Ahmed Rashid, seorang jurnalis dan pengamat politik Asia Tengah, dalam bukunya Jihad: The Rise of Militant Islam in Central Asia, mengemukakan pandangannya bahwa Hizb ut-Tahrir (HT) memiliki potensi untuk berubah menjadi kelompok militan. Pernyataan ini memancing berbagai tanggapan, baik dari kalangan pengamat maupun pendukung Hizb ut-Tahrir sendiri. Namun, benarkah analisis ini? Bagaimana fakta-fakta yang sebenarnya terkait dengan metode perjuangan Hizb ut-Tahrir?
Latar Belakang Ahmed Rashid dan Buku Jihad
Ahmed Rashid dikenal sebagai seorang jurnalis yang mendalami isu-isu politik di Asia Tengah, termasuk kebangkitan kelompok Islamis. Dalam bukunya, ia membahas berbagai kelompok yang dianggap berpotensi menimbulkan instabilitas di wilayah tersebut. Salah satu yang disorot adalah Hizb ut-Tahrir, organisasi politik global yang memperjuangkan tegaknya Khilafah Islamiyah melalui jalan dakwah intelektual dan politik.
Dalam analisisnya, Rashid berpendapat bahwa kondisi geopolitik dan tekanan terhadap Hizb ut-Tahrir dapat mendorong organisasi ini bertransformasi menjadi kelompok militan. Pendapat ini diangkat berdasarkan pengamatannya terhadap situasi Asia Tengah, di mana organisasi Islam seringkali ditekan secara represif oleh pemerintah otoriter.
************
**Tugas 1**. Sebutkan semua nama orang, nama organisasi, judul buku, dan nama wilayah geografis yang muncul dalam teks tentang Hizb ut-Tahrir.
**Tugas 2**. Tuliskan ulang bagian teks tentang Hizb ut-Tahrir yang dimulai dengan "Ahmed Rashid, seorang" dan berlanjut sampai "perjuangan Hizb ut-Tahrir?".
**Tugas 3**. Lanjutkan teks tentang Hizb ut-Tahrir dengan bagian berikutnya, mulai setelah kalimat terakhirnya.
Bahan ini tidak berhubungan dengan teks tentang Hizb ut-Tahrir.
************
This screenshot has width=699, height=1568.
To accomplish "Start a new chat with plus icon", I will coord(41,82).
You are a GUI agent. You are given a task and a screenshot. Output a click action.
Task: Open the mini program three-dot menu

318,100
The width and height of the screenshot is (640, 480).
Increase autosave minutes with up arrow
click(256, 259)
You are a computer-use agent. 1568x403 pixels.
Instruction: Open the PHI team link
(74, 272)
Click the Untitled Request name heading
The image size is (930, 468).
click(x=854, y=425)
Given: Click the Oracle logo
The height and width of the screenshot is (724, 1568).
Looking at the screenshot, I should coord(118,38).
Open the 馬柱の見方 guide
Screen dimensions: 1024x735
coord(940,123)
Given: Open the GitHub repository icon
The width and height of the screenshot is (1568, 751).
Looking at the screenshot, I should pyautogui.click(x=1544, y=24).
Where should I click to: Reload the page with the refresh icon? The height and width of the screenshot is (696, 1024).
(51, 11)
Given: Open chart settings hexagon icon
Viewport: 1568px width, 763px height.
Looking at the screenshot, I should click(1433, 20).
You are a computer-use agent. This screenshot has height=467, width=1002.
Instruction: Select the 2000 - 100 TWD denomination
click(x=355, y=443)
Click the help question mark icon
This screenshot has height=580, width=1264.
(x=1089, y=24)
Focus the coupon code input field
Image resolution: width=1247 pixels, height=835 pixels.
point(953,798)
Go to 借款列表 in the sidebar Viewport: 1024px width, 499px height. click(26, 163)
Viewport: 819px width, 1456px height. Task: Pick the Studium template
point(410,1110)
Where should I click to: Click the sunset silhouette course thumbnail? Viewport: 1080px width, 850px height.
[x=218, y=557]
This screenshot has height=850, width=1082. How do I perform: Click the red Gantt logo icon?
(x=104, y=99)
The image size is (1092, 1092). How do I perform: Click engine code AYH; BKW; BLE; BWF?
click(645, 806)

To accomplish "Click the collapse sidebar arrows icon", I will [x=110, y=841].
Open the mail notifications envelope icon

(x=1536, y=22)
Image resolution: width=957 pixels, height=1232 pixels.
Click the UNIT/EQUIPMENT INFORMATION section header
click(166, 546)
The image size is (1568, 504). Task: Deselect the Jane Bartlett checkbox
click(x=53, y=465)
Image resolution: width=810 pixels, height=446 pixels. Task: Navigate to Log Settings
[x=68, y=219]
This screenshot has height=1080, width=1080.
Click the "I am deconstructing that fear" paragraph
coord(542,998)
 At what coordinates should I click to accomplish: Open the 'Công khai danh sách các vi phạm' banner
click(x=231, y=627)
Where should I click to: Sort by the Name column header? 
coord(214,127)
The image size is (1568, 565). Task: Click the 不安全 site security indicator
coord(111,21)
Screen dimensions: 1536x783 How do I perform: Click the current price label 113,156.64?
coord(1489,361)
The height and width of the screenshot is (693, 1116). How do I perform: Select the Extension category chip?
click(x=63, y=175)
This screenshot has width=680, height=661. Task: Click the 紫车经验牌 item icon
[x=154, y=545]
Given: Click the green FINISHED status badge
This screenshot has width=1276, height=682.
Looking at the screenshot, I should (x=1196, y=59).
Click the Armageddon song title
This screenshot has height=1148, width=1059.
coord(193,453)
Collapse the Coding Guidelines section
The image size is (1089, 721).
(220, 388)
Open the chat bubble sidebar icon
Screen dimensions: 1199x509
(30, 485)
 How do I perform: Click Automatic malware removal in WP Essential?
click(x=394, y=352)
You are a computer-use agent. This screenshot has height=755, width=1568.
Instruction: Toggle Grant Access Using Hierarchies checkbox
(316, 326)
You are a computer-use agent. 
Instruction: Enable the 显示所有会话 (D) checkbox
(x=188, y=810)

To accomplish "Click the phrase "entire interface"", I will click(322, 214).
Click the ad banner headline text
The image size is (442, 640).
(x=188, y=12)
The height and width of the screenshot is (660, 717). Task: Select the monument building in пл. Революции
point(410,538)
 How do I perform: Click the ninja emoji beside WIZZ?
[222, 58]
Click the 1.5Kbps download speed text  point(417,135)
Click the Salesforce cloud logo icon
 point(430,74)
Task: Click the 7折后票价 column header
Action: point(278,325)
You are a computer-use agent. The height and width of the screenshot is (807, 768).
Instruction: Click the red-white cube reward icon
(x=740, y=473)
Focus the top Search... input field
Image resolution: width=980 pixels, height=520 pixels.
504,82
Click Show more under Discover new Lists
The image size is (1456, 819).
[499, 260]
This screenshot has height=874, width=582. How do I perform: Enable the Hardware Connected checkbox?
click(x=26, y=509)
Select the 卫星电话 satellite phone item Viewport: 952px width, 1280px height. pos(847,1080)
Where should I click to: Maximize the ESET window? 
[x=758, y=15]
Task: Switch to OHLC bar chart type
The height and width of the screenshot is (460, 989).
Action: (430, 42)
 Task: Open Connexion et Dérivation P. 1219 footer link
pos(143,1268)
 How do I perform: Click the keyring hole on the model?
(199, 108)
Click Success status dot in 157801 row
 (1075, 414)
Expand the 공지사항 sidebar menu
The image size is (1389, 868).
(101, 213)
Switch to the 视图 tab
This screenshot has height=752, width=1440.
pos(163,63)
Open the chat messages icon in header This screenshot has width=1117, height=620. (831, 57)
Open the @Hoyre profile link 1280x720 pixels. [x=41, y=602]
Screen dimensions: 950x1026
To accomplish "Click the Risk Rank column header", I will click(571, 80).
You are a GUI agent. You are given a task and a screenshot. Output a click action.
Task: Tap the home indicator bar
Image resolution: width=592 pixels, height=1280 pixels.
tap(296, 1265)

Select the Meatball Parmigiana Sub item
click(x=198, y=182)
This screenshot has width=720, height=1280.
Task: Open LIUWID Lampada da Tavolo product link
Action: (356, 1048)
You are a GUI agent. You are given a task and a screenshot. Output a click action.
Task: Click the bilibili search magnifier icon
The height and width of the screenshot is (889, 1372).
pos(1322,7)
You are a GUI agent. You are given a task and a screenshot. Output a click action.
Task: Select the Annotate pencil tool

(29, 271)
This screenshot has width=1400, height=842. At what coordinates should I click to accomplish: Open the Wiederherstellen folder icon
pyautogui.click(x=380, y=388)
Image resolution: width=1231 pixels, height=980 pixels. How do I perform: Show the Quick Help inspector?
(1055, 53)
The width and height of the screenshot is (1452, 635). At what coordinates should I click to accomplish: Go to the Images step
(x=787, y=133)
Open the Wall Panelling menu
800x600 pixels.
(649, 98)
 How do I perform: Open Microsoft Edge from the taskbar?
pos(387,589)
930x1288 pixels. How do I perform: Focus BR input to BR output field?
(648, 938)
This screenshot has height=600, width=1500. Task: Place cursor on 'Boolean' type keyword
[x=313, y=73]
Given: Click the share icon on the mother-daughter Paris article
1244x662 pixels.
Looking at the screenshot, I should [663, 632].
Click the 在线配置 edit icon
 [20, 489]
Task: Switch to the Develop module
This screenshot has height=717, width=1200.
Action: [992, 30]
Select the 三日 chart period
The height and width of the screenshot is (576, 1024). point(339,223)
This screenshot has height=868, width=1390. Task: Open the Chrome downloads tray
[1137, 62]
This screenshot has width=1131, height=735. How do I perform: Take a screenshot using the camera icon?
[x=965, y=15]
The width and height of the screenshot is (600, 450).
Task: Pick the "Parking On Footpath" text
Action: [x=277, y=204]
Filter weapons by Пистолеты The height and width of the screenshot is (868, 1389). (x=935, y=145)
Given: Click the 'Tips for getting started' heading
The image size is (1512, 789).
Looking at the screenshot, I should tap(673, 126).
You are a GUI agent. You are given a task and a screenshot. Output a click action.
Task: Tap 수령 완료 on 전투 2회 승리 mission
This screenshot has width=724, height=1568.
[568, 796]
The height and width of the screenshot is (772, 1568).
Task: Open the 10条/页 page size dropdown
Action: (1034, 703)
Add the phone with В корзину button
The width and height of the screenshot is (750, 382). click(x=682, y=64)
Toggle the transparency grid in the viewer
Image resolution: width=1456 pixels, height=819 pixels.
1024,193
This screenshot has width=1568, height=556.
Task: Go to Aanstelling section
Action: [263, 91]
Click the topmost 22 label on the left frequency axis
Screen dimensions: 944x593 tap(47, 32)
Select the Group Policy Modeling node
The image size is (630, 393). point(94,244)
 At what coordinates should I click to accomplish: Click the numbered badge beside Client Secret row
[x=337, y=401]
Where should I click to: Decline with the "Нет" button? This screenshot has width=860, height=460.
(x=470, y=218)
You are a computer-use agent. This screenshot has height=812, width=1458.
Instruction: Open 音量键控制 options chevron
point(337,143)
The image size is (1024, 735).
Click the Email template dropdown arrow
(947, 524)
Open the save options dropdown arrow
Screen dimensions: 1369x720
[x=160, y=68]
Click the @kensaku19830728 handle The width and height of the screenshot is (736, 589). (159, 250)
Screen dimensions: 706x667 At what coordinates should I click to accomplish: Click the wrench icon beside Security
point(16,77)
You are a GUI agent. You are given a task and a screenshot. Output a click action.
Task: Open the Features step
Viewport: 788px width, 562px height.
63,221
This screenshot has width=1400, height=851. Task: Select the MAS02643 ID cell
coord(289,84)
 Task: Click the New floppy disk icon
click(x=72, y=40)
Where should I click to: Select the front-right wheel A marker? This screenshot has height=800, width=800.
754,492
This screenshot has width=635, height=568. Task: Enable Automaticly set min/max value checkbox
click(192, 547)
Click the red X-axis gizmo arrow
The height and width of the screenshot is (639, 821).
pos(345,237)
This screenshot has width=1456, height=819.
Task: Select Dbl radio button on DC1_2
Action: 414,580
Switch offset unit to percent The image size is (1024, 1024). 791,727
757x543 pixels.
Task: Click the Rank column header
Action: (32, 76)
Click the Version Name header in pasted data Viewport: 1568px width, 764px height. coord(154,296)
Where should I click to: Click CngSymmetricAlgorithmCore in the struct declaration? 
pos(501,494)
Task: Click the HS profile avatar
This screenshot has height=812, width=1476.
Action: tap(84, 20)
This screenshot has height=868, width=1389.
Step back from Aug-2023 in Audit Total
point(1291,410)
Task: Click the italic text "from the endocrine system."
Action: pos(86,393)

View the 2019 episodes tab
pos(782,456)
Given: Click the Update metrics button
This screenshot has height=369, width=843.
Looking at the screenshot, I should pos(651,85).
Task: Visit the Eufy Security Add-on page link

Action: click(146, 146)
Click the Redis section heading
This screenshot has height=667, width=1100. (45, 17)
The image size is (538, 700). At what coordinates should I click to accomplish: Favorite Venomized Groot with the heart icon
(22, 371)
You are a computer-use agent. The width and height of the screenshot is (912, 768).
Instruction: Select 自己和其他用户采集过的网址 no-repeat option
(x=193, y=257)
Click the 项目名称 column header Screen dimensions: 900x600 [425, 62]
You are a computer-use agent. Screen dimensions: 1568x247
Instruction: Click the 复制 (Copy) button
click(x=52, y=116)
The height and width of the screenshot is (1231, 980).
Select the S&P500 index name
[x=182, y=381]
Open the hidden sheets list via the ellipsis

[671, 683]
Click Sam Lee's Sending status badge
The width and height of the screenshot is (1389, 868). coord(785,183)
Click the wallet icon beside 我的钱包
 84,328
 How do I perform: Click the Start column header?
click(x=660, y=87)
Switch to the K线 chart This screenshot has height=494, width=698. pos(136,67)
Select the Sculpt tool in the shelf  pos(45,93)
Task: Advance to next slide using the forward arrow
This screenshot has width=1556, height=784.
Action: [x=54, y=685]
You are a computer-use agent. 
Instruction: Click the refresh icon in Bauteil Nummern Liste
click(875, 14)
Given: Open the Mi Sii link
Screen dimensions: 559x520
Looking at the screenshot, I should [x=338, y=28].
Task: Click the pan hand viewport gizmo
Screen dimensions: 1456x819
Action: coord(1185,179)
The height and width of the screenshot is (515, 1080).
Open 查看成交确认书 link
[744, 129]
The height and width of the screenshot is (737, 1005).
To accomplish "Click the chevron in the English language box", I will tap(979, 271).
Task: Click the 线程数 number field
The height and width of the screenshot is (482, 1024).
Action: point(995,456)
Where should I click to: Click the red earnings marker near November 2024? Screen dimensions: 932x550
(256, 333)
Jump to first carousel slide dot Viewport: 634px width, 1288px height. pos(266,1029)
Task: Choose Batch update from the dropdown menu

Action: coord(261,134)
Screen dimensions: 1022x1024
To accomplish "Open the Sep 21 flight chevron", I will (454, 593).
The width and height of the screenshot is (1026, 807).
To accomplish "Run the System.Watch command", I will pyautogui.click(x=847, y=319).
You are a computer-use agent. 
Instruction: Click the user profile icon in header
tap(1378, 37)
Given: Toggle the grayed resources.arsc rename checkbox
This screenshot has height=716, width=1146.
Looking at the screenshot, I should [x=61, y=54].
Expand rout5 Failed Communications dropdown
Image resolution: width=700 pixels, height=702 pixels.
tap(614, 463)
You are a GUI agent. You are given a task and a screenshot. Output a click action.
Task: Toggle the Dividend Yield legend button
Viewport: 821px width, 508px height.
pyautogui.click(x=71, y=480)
************
**Jawaban 1**.
- Ahmed Rashid
- Hizb ut-Tahrir (HT)
- Jihad: The Rise of Militant Islam in Central Asia
- Asia Tengah

**Jawaban 2**.
Ahmed Rashid, seorang jurnalis dan pengamat politik Asia Tengah, dalam bukunya Jihad: The Rise of Militant Islam in Central Asia, mengemukakan pandangannya bahwa Hizb ut-Tahrir (HT) memiliki potensi untuk berubah menjadi kelompok militan. Pernyataan ini memancing berbagai tanggapan, baik dari kalangan pengamat maupun pendukung Hizb ut-Tahrir sendiri. Namun, benarkah analisis ini? Bagaimana fakta-fakta yang sebenarnya terkait dengan metode perjuangan Hizb ut-Tahrir?

**Jawaban 3**.
Metode Perjuangan Hizb ut-Tahrir
Untuk menilai kebenaran klaim Rashid, penting memahami metode perjuangan Hizb ut-Tahrir. Sejak didirikan pada tahun 1953 oleh Syaikh Taqiyuddin an-Nabhani, Hizb ut-Tahrir secara konsisten menyatakan bahwa perjuangannya dilakukan tanpa kekerasan. Hizb ut-Tahrir menekankan tiga tahapan dalam dakwahnya:
- Pembinaan (Tatsqif): Membangun kader yang memahami Islam secara mendalam.
- Interaksi dengan Umat (Tafa’ul ma’a al-Ummah): Mengedukasi masyarakat untuk memahami urgensi penerapan syariat Islam.
- Penerapan Syariat (Istilam al-Hukm): Berusaha meraih kekuasaan secara damai untuk menegakkan syariat melalui Khilafah.
Hizb ut-Tahrir secara tegas menolak perjuangan melalui kekerasan atau aktivitas militer, sebagaimana dinyatakan dalam berbagai publikasinya. Dalam konteks ini, pernyataan Rashid tidak sepenuhnya mencerminkan fakta mengenai metode perjuangan Hizb ut-Tahrir.
Pandangan Islam tentang Perjuangan Non-Militan
Islam mengajarkan bahwa perjuangan menegakkan kebenaran harus berdasarkan syariat. Dalam Al-Qur’an, Allah ﷻ berfirman:
اُدْعُ إِلَىٰ سَبِيلِ رَبِّكَ بِالْحِكْمَةِ وَالْمَوْعِظَةِ الْحَسَنَةِ وَجَادِلْهُم بِالَّتِي هِيَ أَحْسَنُ
“Serulah (manusia) kepada jalan Tuhanmu dengan hikmah dan pelajaran yang baik, dan bantahlah mereka dengan cara yang baik.”
(QS. An-Nahl: 125)
Ayat ini menunjukkan pentingnya dakwah melalui pendekatan yang damai, bukan dengan kekerasan.
Solusi Khilafah atas Tuduhan Ketidakadilan
Salah satu alasan munculnya tuduhan terhadap Hizb ut-Tahrir sebagai calon kelompok militan adalah ketakutan pemerintah otoriter terhadap gagasan Khilafah. Pemerintahan yang represif cenderung mengkriminalisasi gerakan politik Islam damai sebagai ancaman.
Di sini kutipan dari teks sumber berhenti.